Exercise requirements. Write out every line of the records below word for word, leaving out the pictures.

Rows of the dataset:
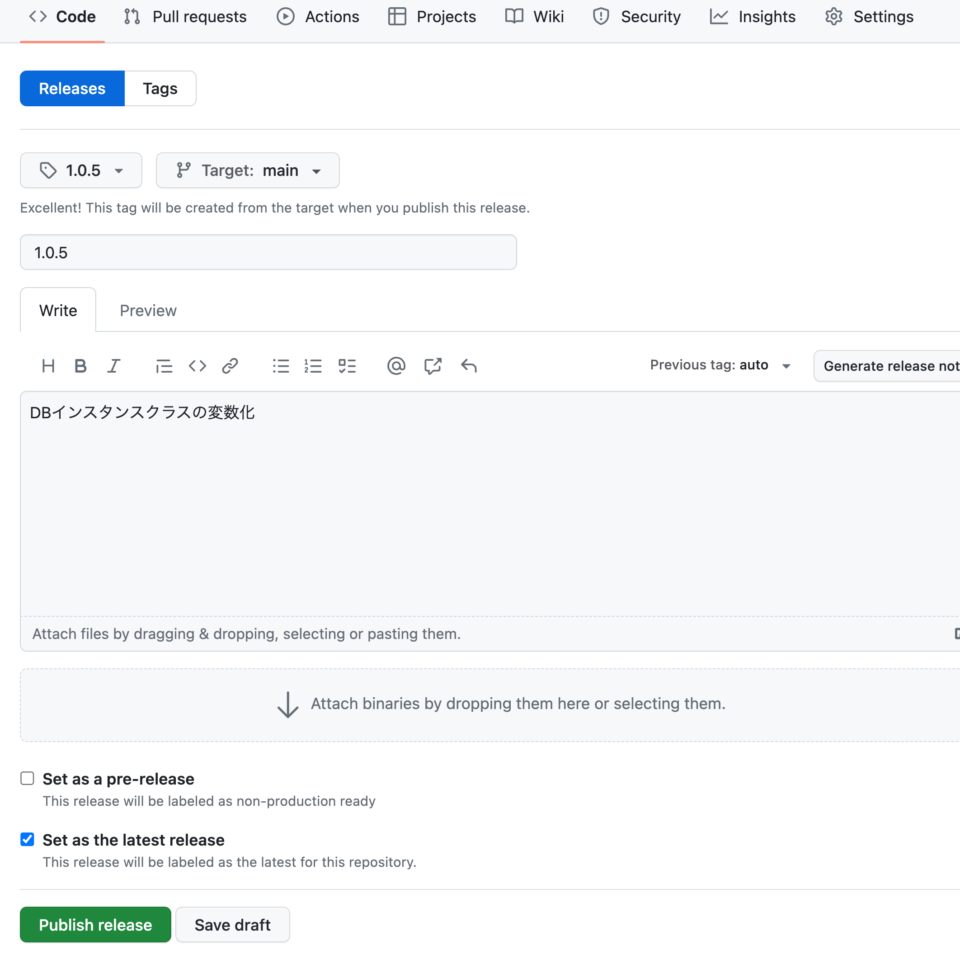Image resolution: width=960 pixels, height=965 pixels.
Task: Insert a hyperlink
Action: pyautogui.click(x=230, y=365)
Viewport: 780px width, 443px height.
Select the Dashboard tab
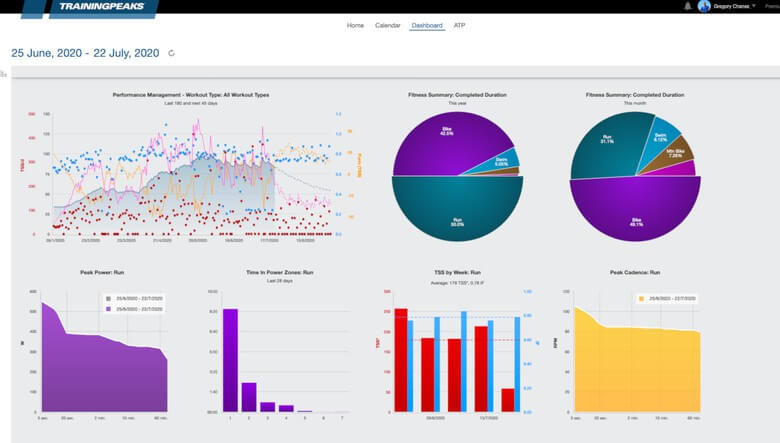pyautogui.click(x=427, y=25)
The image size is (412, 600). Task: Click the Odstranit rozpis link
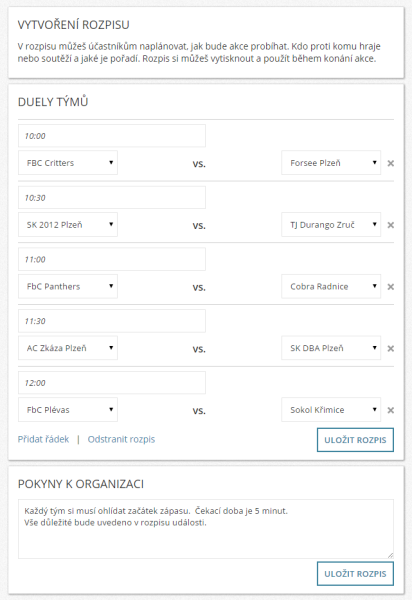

Exercise result.
Image resolution: width=960 pixels, height=965 pixels.
Task: Insert a hyperlink
Action: pyautogui.click(x=230, y=365)
Viewport: 780px width, 443px height.
Select the Dashboard tab
pyautogui.click(x=427, y=25)
The image size is (412, 600). Task: Click the Odstranit rozpis link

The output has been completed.